Ideally these collation functions would take character ranges of arbitrary types, however I guess that the icu API takes char* making this unreasonable. Apparently there is no option for a NULL-terminated char*, unlike the case conversion functions, right?
Good point. I'll take a look on this.
Case conversions: I don't know what "title case" is or what "fold case" means; the docs should define this. At least linking to the definitions of the Unicode normalisation forms would also be useful; preferably, some explanation of how they should be used would be included.
Noted. Good point.
I can think of two recent case-conversion problems that I have had, both related to geographic names:
1. I had a list of North American names, in "UPPER CASE". I decided to convert them to "Initial Capitals" for better appearance, but later realised that this was broken for accented names in Quebec. I could imagine some sort of "case conversion is lossy" property of a locale that would detect this; does anything like that exist? (I guess not.)
Actually any case conversion is "lossy" because it does not know the original case, however the good news is that most of code-points in Unicode database does not have case at all. Roughly Only European languages actually have case, the Semic, East-Asian and many others don't have case at all. And BTW "Inital Capitals" is actually Title Case.
2. In a similar case I found that " 's " was being wrongly capitalised, e.g. "St. John'S Street". (This was with PostgreSQL's case conversion functions.) Again it would be useful to know whether (a) does the library try to handle this sort of thing correctly, and (b) can it tell me whether the operation that I want to do is lossy or not? For example, say I have a set of place names that are a mixture of en_US and en_CA and fr_CA but I don't know which; can I perform a conversion that works because those locales all have the same rules for e.g. ' and -? (I guess not.)

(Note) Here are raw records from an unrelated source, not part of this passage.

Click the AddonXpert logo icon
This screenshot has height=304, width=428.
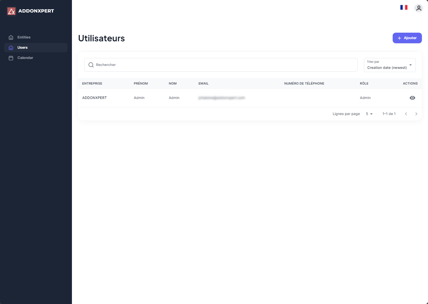[x=11, y=11]
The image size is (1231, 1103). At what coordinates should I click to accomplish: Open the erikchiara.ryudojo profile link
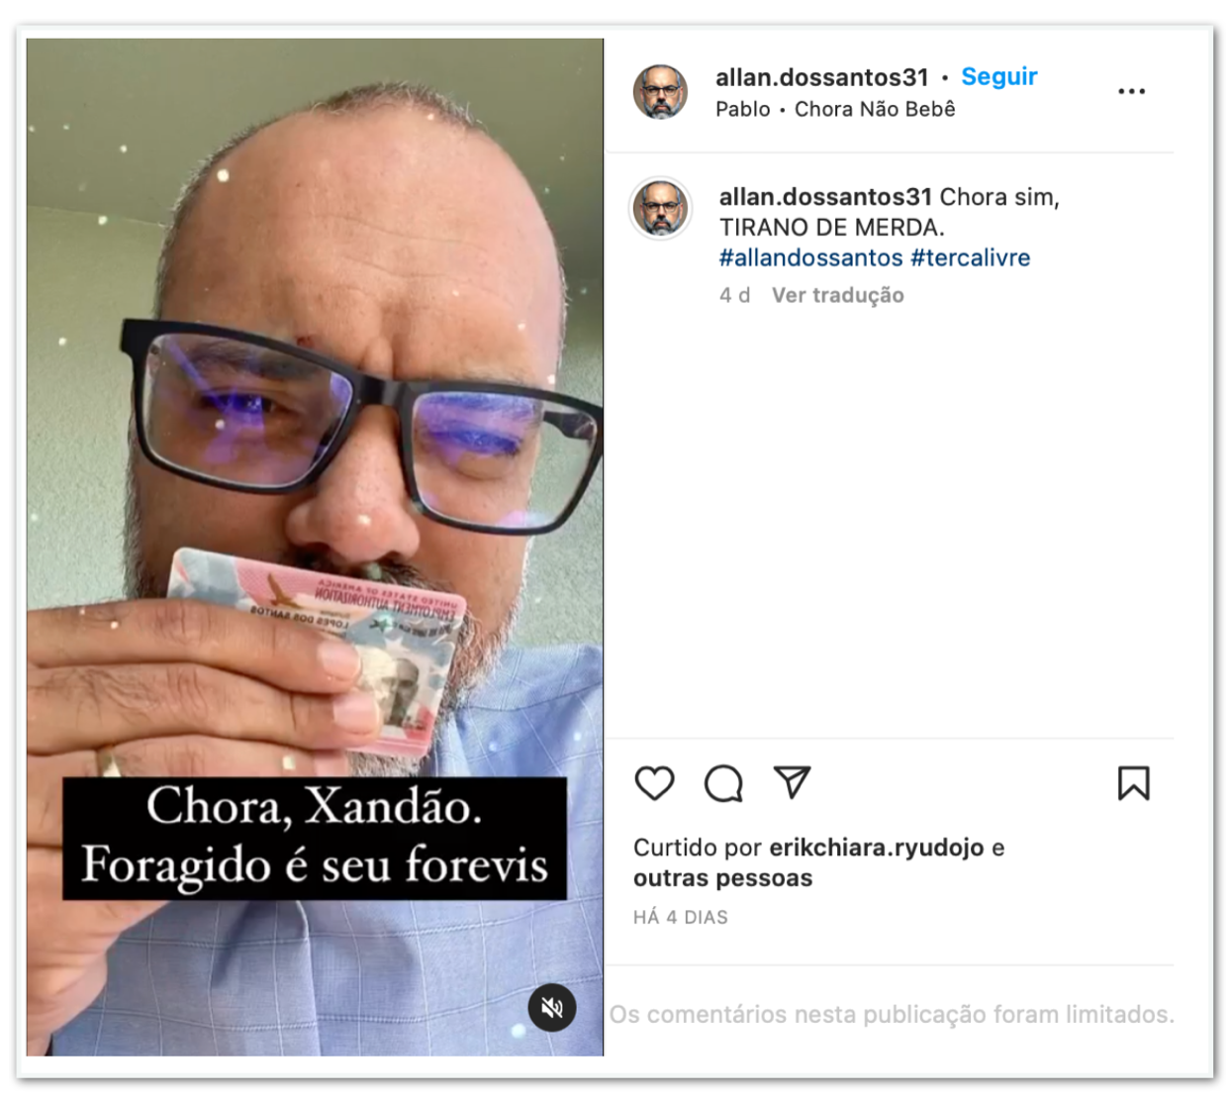tap(876, 848)
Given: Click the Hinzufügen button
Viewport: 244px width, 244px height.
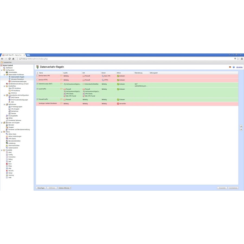Looking at the screenshot, I should pos(40,188).
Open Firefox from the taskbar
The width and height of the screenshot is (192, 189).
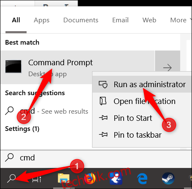pyautogui.click(x=90, y=178)
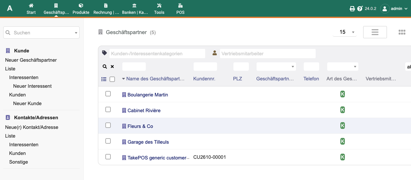Image resolution: width=411 pixels, height=180 pixels.
Task: Click the Vertriebsmitarbeiter filter field
Action: coord(268,54)
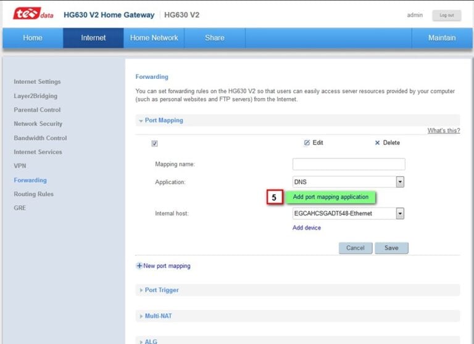Viewport: 474px width, 344px height.
Task: Click the Delete X icon
Action: pos(378,142)
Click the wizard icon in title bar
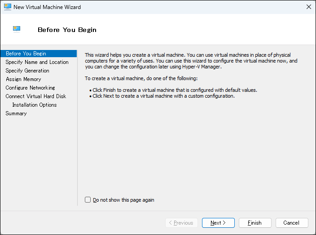The width and height of the screenshot is (316, 235). coord(7,7)
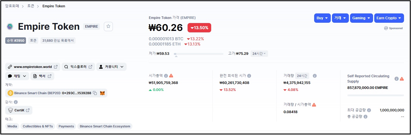Click info icon beside 감사 label

click(16, 102)
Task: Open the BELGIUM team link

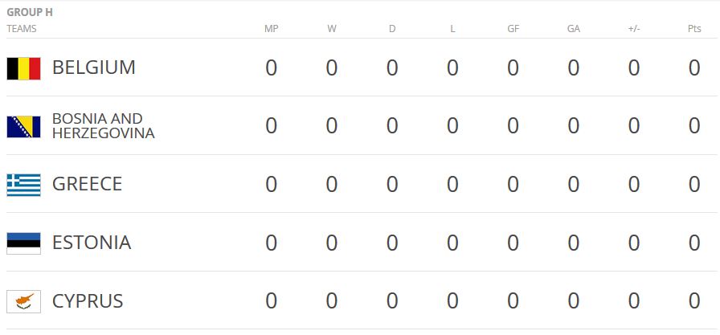Action: [93, 67]
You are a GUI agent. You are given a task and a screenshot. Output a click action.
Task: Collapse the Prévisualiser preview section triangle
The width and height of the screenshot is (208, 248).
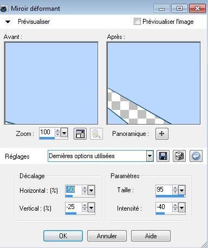pos(8,22)
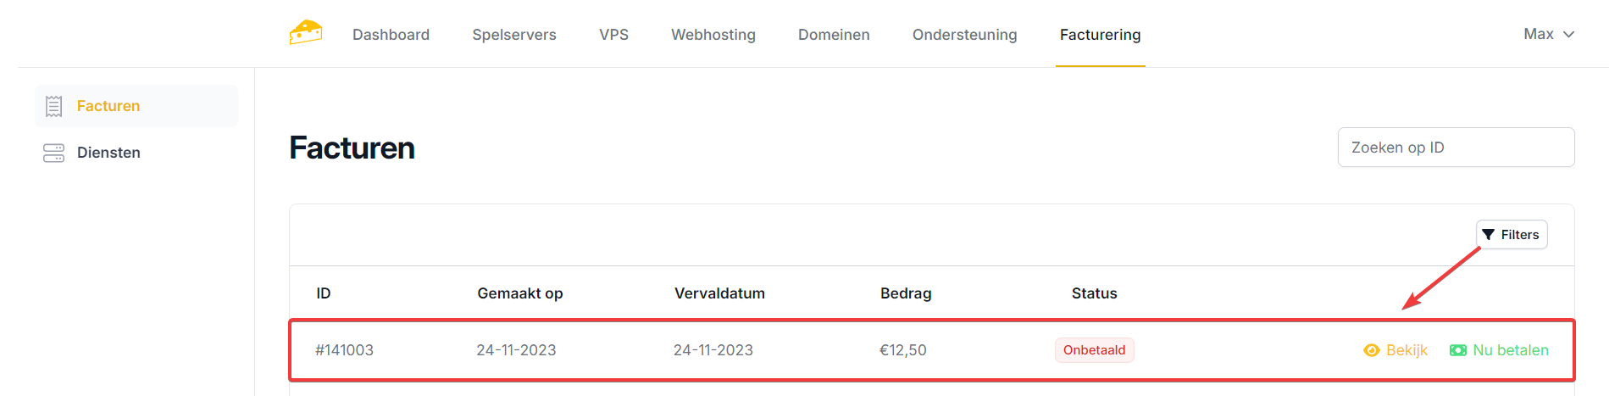Open Diensten in the sidebar
This screenshot has height=396, width=1609.
point(108,153)
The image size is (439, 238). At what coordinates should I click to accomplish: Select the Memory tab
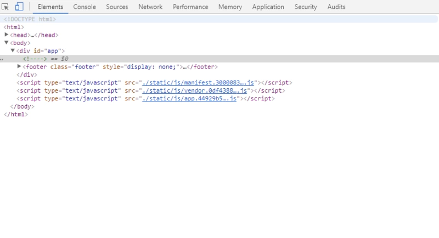pyautogui.click(x=230, y=7)
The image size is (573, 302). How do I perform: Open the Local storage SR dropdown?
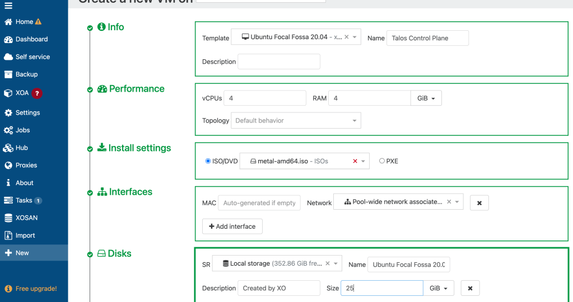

Case handling is actually Unicode algorithms, and it behaves same for almost all locales but few: Azeri and Turkish where "i" converted to "I with dot" and "I converted to i without dot" and AFAIR there is one or two other coner cases locale dependent. In any case case handling is always lossy but depends on how you define it. To answer the (a) yes it handles it right using ICU backend. If you ask if it does everything right then not. Because different languages may have different capitalization rules but as far as I see Unicode algorithm and current ICU library ignores them. But it is still the best we get.
Character set conversion: I think it's great that Boost might finally get character set conversion - it's overdue! However, I'm not enthusiastic about this:
std::string utf8_string = to_utf<char>(latin1_string,"Latin1");
1. It should be possible for the source character set to be a compile-time constant symbol, and a template parameter e.g. conv<latin1,utf8>(str). As it is, if I want to convert just a few bytes, it will surely spend more time decoding the charset name string than actually converting.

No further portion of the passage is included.